Your GitHub commits were never trustworthy

A campaign tracked as Megalodon has compromised more than 55,000 GitHub repositories. That is the confirmed scope. Initial access vector, payload behaviour, persistence mechanism, and attacker attribution are not confirmed in the available facts.

The number matters more than the name. 55,000 repositories is not a targeted intrusion. It is a population-scale compromise of source-controlled assets. Each repository is a potential delivery surface for downstream consumers, CI pipelines, container builds, and dependency graphs. The blast radius is not measured in repositories. It is measured in everything that pulls from them.

Treat this as a supply-side event affecting any organisation or individual whose build pipeline, dependency manifest, or local clone touches GitHub. Whether your specific repositories are in the affected set is a question of inventory, not assumption. If you have not verified, you do not know.

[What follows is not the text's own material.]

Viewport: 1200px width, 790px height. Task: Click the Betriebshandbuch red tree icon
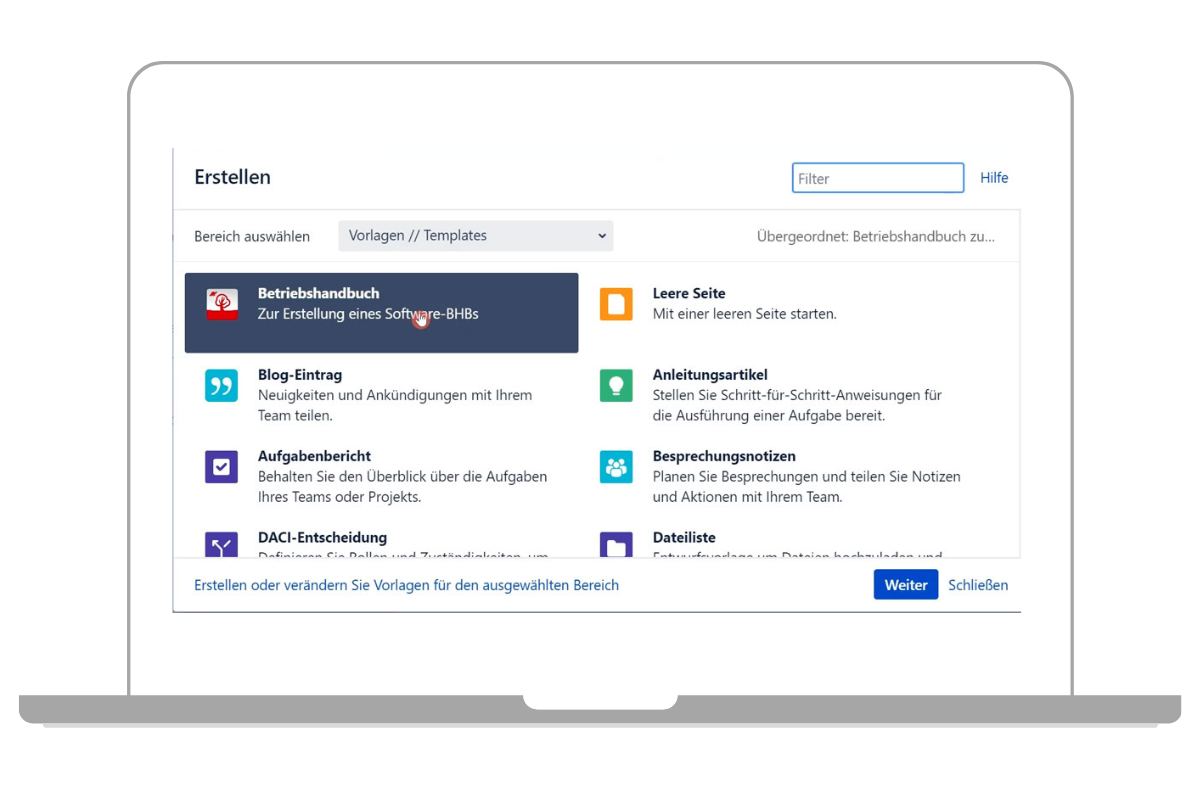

The operating assumption inside most engineering organisations is that a repository on GitHub reflects the state its maintainers intended. Commits are trusted because they appear under a known author. Tags are trusted because they appear on a known release. Workflows are trusted because they live in the same tree as the code they build. None of these properties are enforced by the platform without explicit configuration. They are conventions.

The second assumption is that compromise at the repository layer is rare and noisy. Engineering teams expect to notice unauthorised commits because they expect to be watching. In practice, most repositories are not monitored at the commit, workflow, or token level. Notifications are tuned for human collaboration, not adversarial activity. A change pushed by a valid token from a valid account does not look like an attack. It looks like work.

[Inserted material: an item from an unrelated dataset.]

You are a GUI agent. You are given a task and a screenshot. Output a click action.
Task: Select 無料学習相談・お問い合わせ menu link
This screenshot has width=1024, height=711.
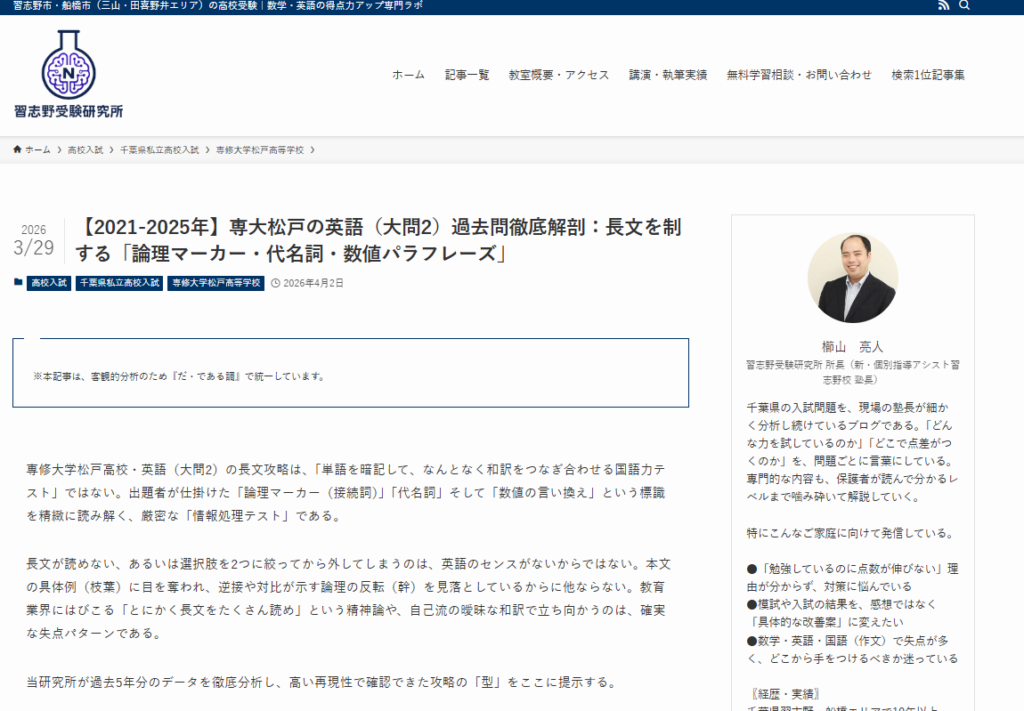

The third assumption is identity. A GitHub account that holds write access to a repository is treated as the maintainer. The account is the boundary. If the account acts, the action is authorised. This is the model the platform enforces. It does not validate whether the human behind the account is the one performing the action. Identity, as implemented, is credential possession. That is not the same as identity.

What changed is the confirmed scale. 55,000 repositories sit inside a single named campaign. The mechanism that produced that number is not confirmed in the available facts, but the number itself rules out manual, per-target operation. A population of that size requires automation across the access path, the modification path, or both. The attacker operated at platform scale. Defenders, in most cases, do not.

What changed for downstream consumers is the trust calculation on any artifact pulled from GitHub during the window of compromise. Window start, window end, and affected repository list are not confirmed. Until those are published, the conservative position is that any dependency, action, or clone fetched recently from GitHub requires verification against a known-good reference. Lockfile hashes, signed tags, and reproducible builds are the only mechanisms that answer the question. Visual inspection of a repository page does not.

What changed for repository owners is the burden of proof. The default assumption that your repository reflects your intent no longer holds without evidence. Evidence means: reviewed commit history against expected authors, audited active tokens and their scopes, audited installed GitHub Apps and OAuth grants, audited workflow files for unexpected steps, and audited any secrets that may have been exposed to a compromised workflow run. If you have not performed those checks since the campaign was disclosed, your repository state is not confirmed.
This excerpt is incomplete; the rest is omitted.